Por unas u otras cabriolas, Manuel Alexandre pertenecía a esos artistas que durante un régimen donde el arte puro estaba prohibido, consiguieron mediante la picaresca y el buen humor hacer obras no solo maestras, sino imperecederas ante el devenir de los años. Al pasar de manera tan sutil y caballeresca la barrera de la censura, guionistas, actores, directores y todos los trabajadores del cine durante la posguerra y el régimen franquista se convirtieron en los herederos de Alejandro Sawa, de Emilio Carrere o de Silverio Lanza. No importaba las dificultades que el nuevo régimen impusiera, el arte era esa patria añorada. Esta fue su carrera, no la de un actor secundario (pues esto sonaba a ofensa para él), si no la de un actor de reparto de lujo, de oro, que hacía auténticos los guiones nacionales. Él siempre dijo: “la palabra secundario tiene un tono despectivo”
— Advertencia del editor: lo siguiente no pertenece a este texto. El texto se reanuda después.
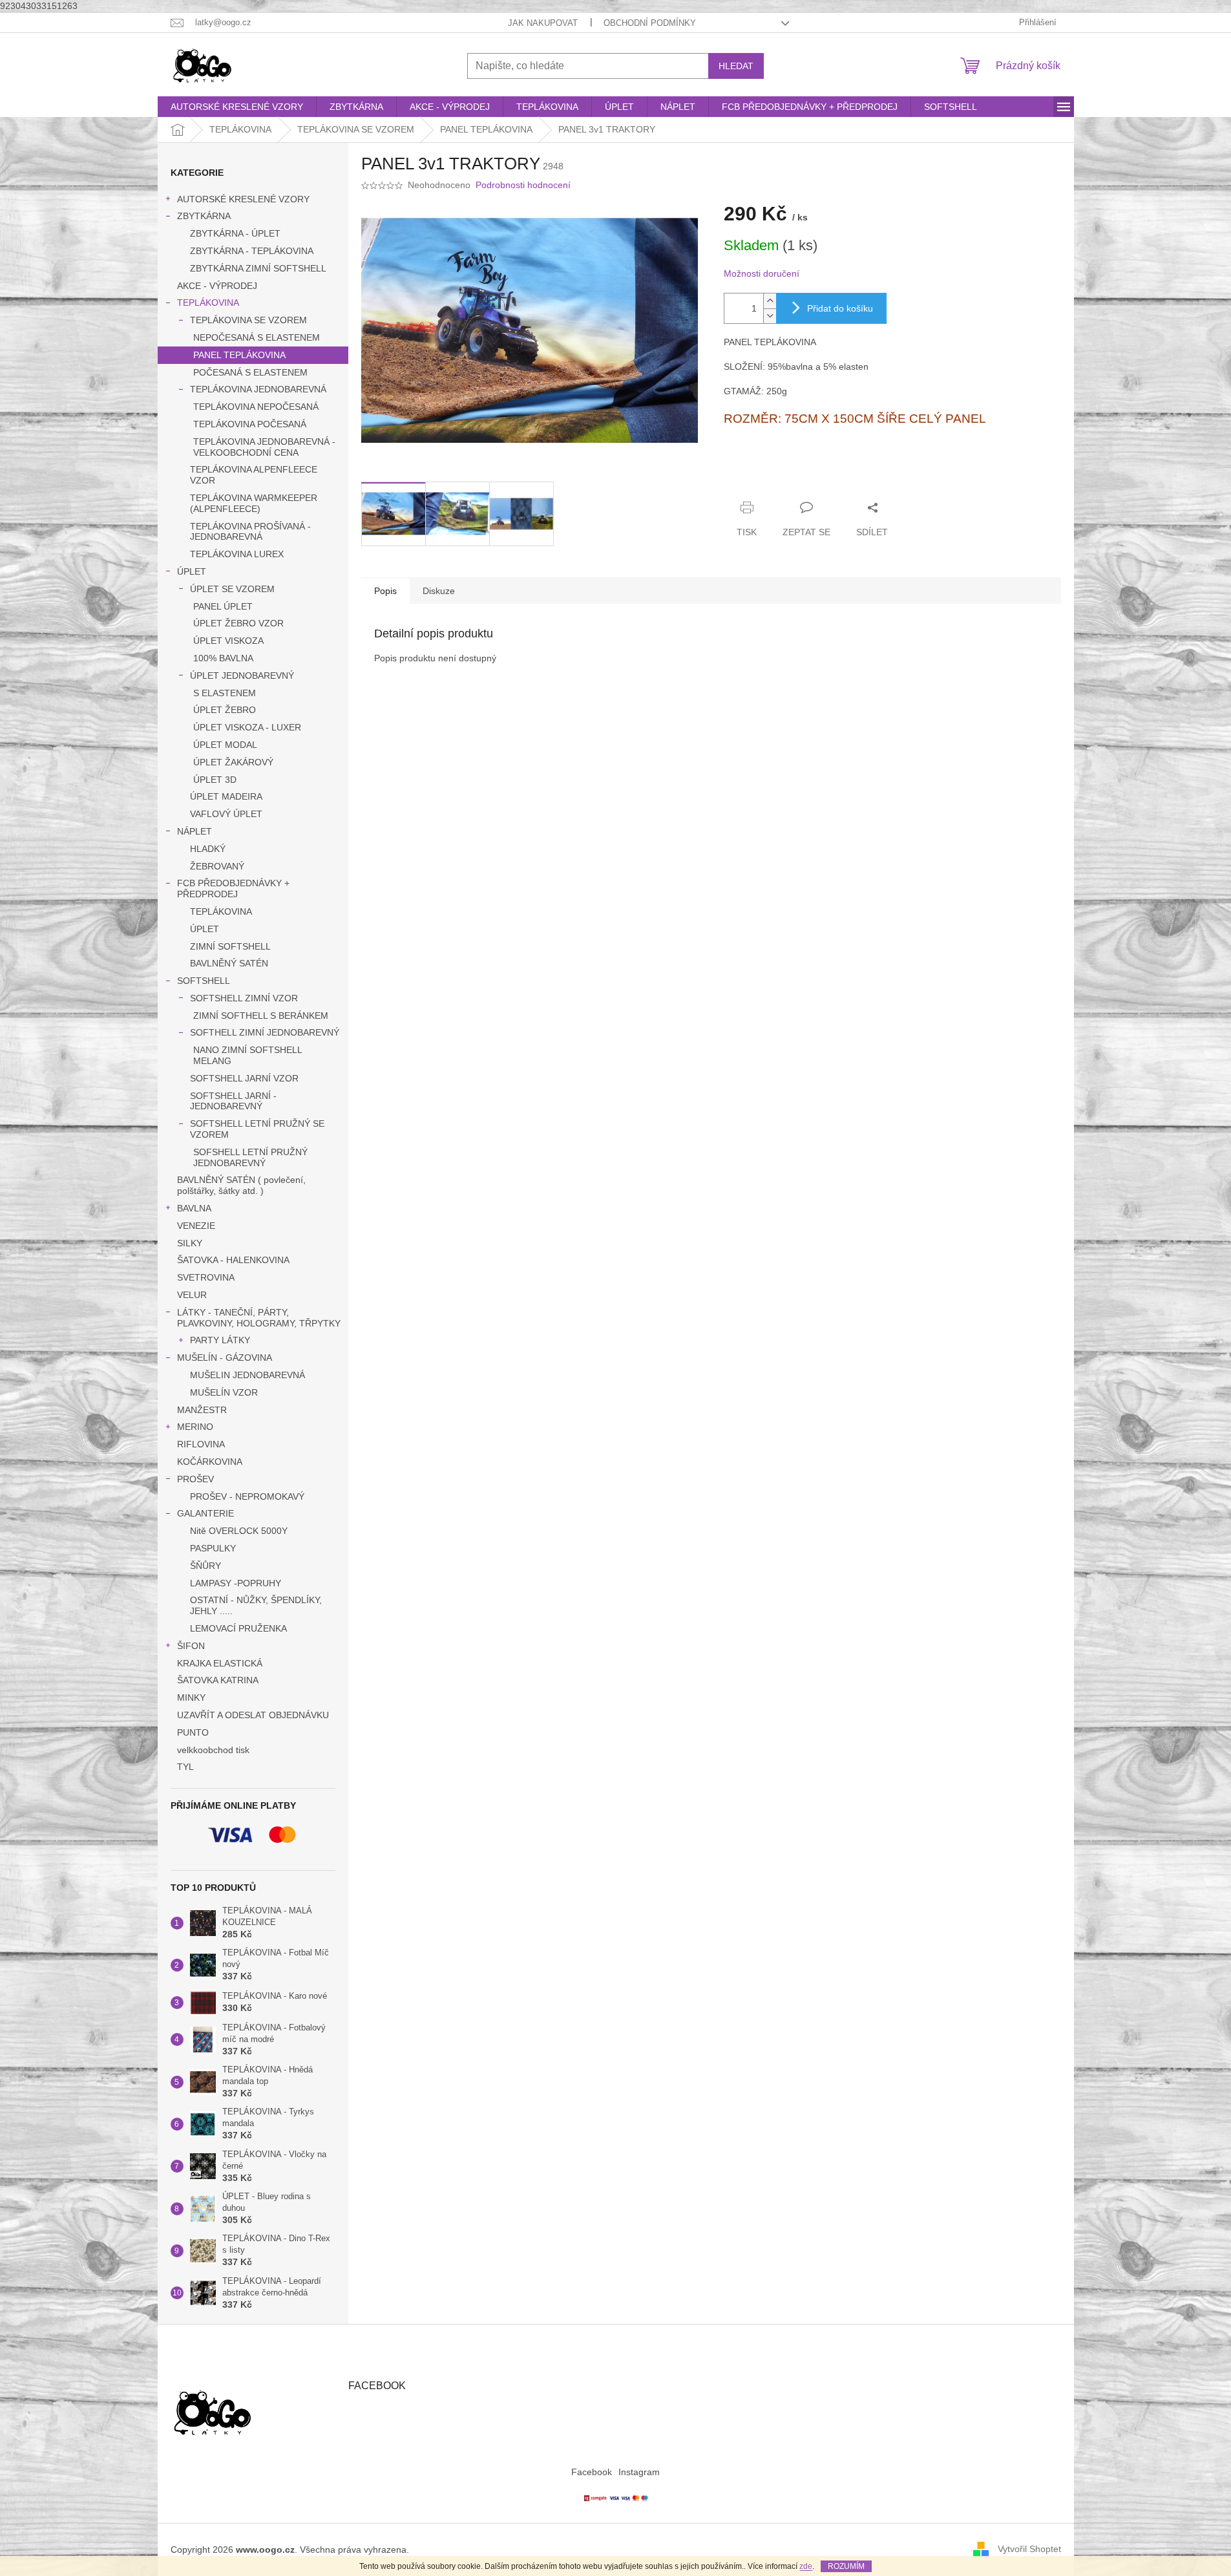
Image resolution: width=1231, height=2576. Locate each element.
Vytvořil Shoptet (1029, 2549)
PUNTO (193, 1732)
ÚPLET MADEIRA (226, 796)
Al servicio de Berlanga o de Bardem, entablando vínculos inmortales con Fernando Fernán-Gómez, Alexandre se convirtió en un asiduo de las tertulias del Café Gijón. Con una maestría camaleónica que solamente se puede adquirir con un humor excepcional; fue un ejecutado a muerte en un cameo leve y anónimo de El verdugo; el jefe de una banda de cuatreros en Los ladrones van a la oficina; un gomoso gañán y bromista que se paseaba junto a sus amigos por la Calle Mayor; un dictador en sus últimas horas de vida en 20 N: Los últimos días de Franco; un hombre con alzhéimer en Y tú, ¿quién eres?; el ciclista asesino de una dama acomodada en el asombroso final de Muerte de un ciclista; el joven actor que empieza carrera y se desilusiona levemente por un comentario inocente de Carmen Seco sobre su figura de cómico; el petimetre de un secretario general de provincias en Bienvenido Mr. Marshall; un mendigo cojo que sufrió el hambre y la caridad burguesa de la postguerra en Plácido; un monaguillo con la habilidad de levitar en Amanece, que no es poco; y el galán con años de carrera en Elsa y Fred. Todo ello son las huellas de artistas que intentaron sobrevivir al arte enclaustrado en el caciquismo y amiguismo de los tiempos de CIFESA, y en las barreras de distribución en los tiempos de la hegemonía de Hollywood.
Decíamos al principio que la bohemia es tan solo una pose en la democracia. Es cierto. Ya no es un modo de vida en los países del primer mundo. Tan solo son poses, o los medios las convierten en eso. Esos mismos medios que dieron a conocer que las mujeres y los percebes fueron el motor emocional de Alexandre. El bohemio se convierte en una voz, como el genial Antonio Soler afirma. “Manuel es una voz, como lo son todos los actores”. Ahora, esa voz se intensifica por la caducidad del cuerpo que la contenía, y será exigida por el eco que suena en las calles de la Encomienda, el paseo de Recoletos, los barrios de la Paloma y de Chamberí. Que sus cenizas vuelvan ahora al viento que recorre su asfalto y que sufre la falta de sus zapatos. Volverá a la piedra que tanto pisaron los trasnochados y desvergonzados poetas, actores y faranduleros, porque, según como Manuel tanto defendía, la calle era él.